14.01.2014 09:48 Uhr in Wirtschaft und IT/Hightech

Fraunhofer-Experte fordert komfortable Biometrie

Alexander Nouak möchte nicht mehr an biometrische Systeme denken müssen


(Mynewsdesk) Fraunhofer-Biometrie-Experte Alexander Nouak fordert im Rahmen der Standardisierungs-Konferenz des Deutschen Instituts für Normung in Darmstadt ein Umdenken in der Biometrie. Die Systeme sollen komfortabler werden.

(Darmstadt/Rostock/Graz) Ob zur Grenzkontrolle am Flughafen, als Schlüsselersatz an der Haustür oder anstelle des Passworts für den Computer – Biometrische Systeme können unser Leben erleichtern. Anstatt sichere Passwörter zu erfinden und zu behalten sowie Karten oder Schlüssel mit sich zu führen, wird der Körper zum Universalausweis. Fingerabdruck, Gesicht oder Irisstruktur hat man immer dabei. Passende Scanner erkennen anhand dieser Merkmale, ob man zum Zutritt berechtigt ist oder eben nicht.

„Der nächste Schritt der Entwicklung muss der komfortablen Biometrie gelten“, fordert Alexander Nouak, Vorsitzender der European Association for Biometrics (EAB) und Leiter „Identifikation und Biometrie“ am Fraunhofer IGD. Es sei einfach nicht nachzuvollziehen, warum man sich über die Handhabung eines biometrischen Systems Gedanken machen sollte. „Ich wünsche mir Anwendungen, bei denen die Biometrie in die ohnehin alltäglichen Abläufe integriert wird“, sagt Nouak. Als Beispiel nennt er den Griff an die Türklinke. Ein System, das hierbei schon überprüft, ob derjenige die Türe öffnen darf, und zwar ohne irgendwelche besonderen Aktionen des Eintretenden, wäre in seinem Sinne. Aktuelle Smartphones, die in ihrem Aktivierungsknopf einen Fingerscanner integriert haben, gehen nach Nouak ebenfalls in diese Richtung. „Biometrie, die mich erst erkennt, wenn ich mich hierfür konform verhalte, ist nutzerunfreundlich und damit nicht für den Massenmarkt geeignet“, sagt Nouak.

Nouak äußerte sich zur Zukunft der Biometrie im Rahmen der Standardisierungs-Tagung des internationalen Normungsgremiums ISO/IEC JTC 1/SC 37 "Biometrics". Hierzu lädt das Deutsche Institut für Normung (DIN) vom 13. bis zum 21. Januar 2014 ins Fraunhofer IGD in Darmstadt. Ziel der Tagung ist es, die Interoperabilität verschiedener Systeme zu gewährleisten, damit zum Beispiel Passbilder in Reisepässen international vom Inhaber als sicherer Ausweis genutzt werden können.
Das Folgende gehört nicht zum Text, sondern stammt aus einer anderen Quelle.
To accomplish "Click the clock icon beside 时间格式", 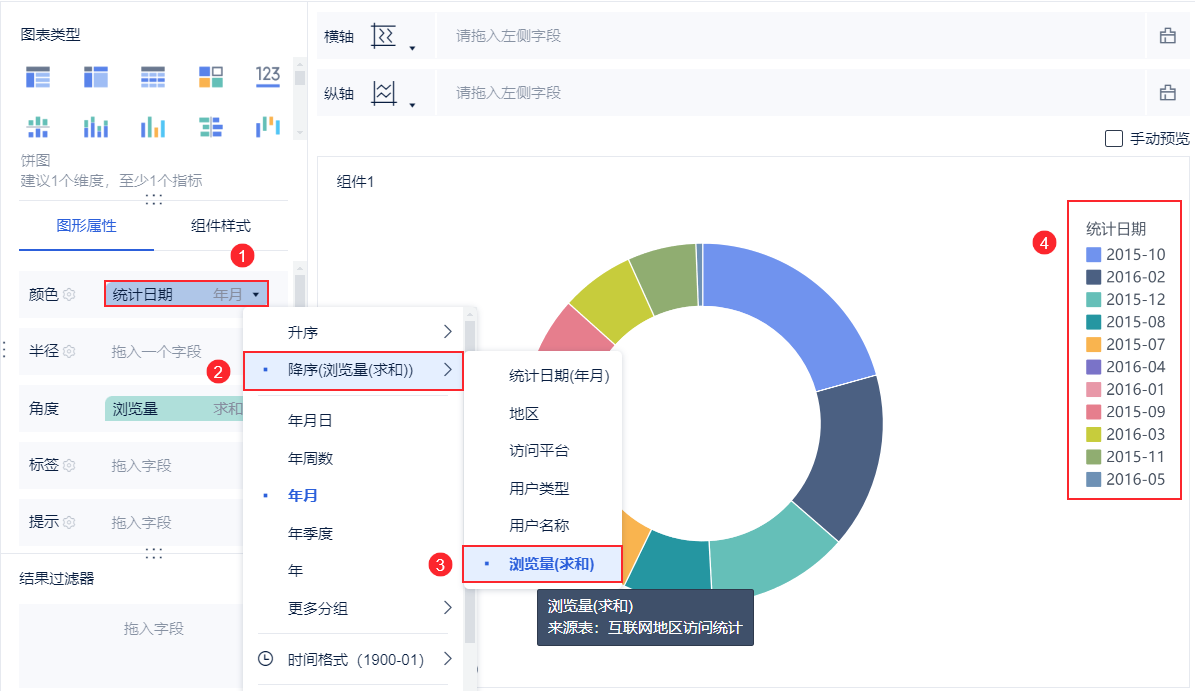I will tap(265, 659).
Weiterführende Informationen:

http://s.fhg.de/DIN-laedt-nach-Darmstadt

Fraunhofer IGD

Das Fraunhofer IGD ist die weltweit führende Einrichtung für angewandte Forschung im Visual Computing. Visual Computing ist bild- und modellbasierte Informatik und umfasst unter anderem Graphische Datenverarbeitung, Computer Vision sowie Virtuelle und Erweiterte Realität.

Vereinfacht ausgedrückt, machen die Fraunhofer-Forscher in Darmstadt, Rostock, Graz und Singapur aus Informationen Bilder und holen aus Bildern Informationen. In Zusammenarbeit mit seinen Partnern entstehen technische Lösungen und marktrelevante Produkte.
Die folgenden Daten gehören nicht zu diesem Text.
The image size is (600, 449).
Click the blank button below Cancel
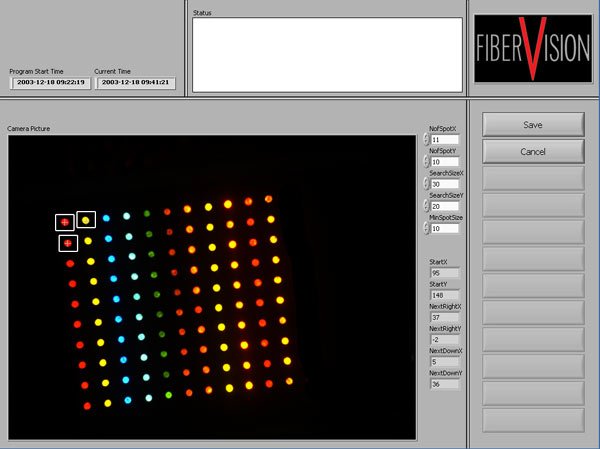(x=533, y=178)
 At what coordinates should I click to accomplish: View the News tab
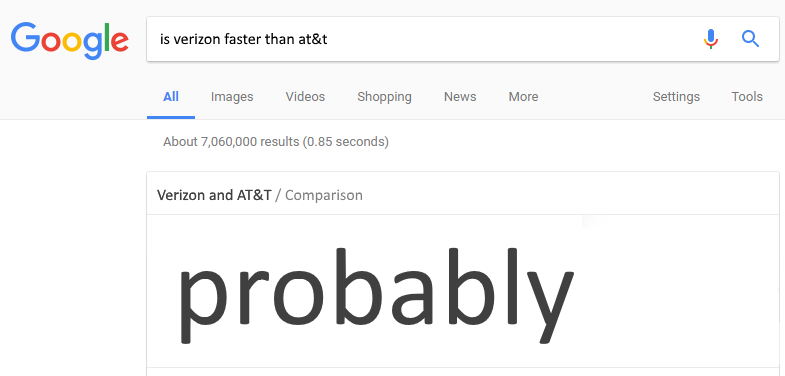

Prototypen und Komplettlösungen werden nach kundenspezifischen Anforderungen entwickelt. Das Fraunhofer IGD stellt dabei den Menschen als Benutzer in den Mittelpunkt und hilft ihm mit technischen Lösungen, das Arbeiten mit dem Computer zu erleichtern und effizienter zu gestalten.
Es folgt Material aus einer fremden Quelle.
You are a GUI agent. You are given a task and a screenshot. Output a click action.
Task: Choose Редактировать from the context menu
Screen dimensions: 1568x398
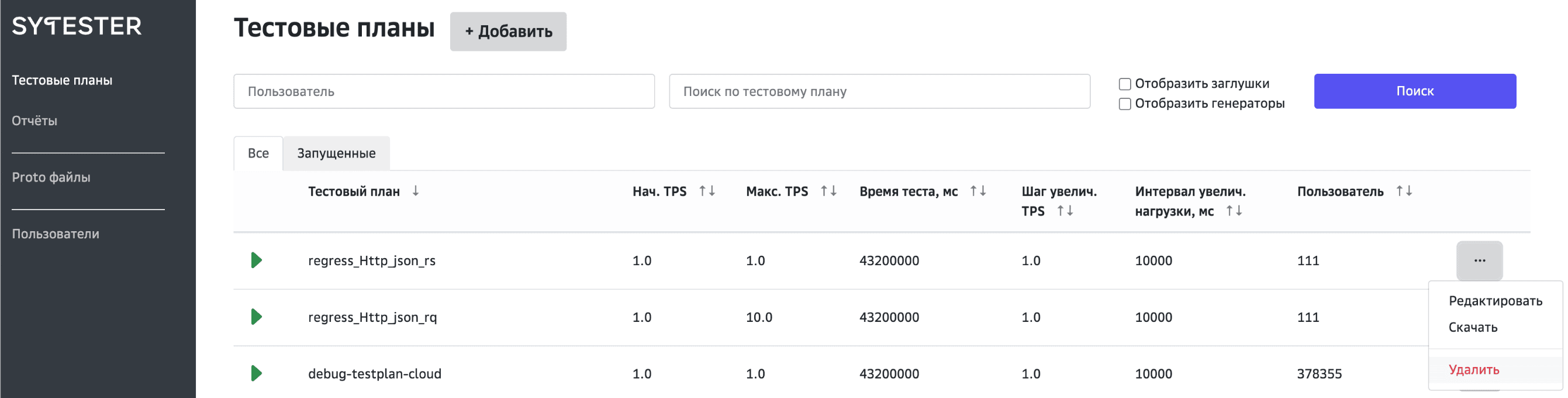pos(1496,300)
Durch seine zahlreichen Innovationen hebt das Fraunhofer IGD die Interaktion zwischen Mensch und Maschine auf eine neue Ebene. Der Mensch kann so mithilfe des Computers und der Entwicklungen des Visual Computing ergebnisorientierter und effektiver arbeiten. Das Fraunhofer IGD beschäftigt über 200 Mitarbeiter. Der Etat beträgt über 17 Millionen Euro.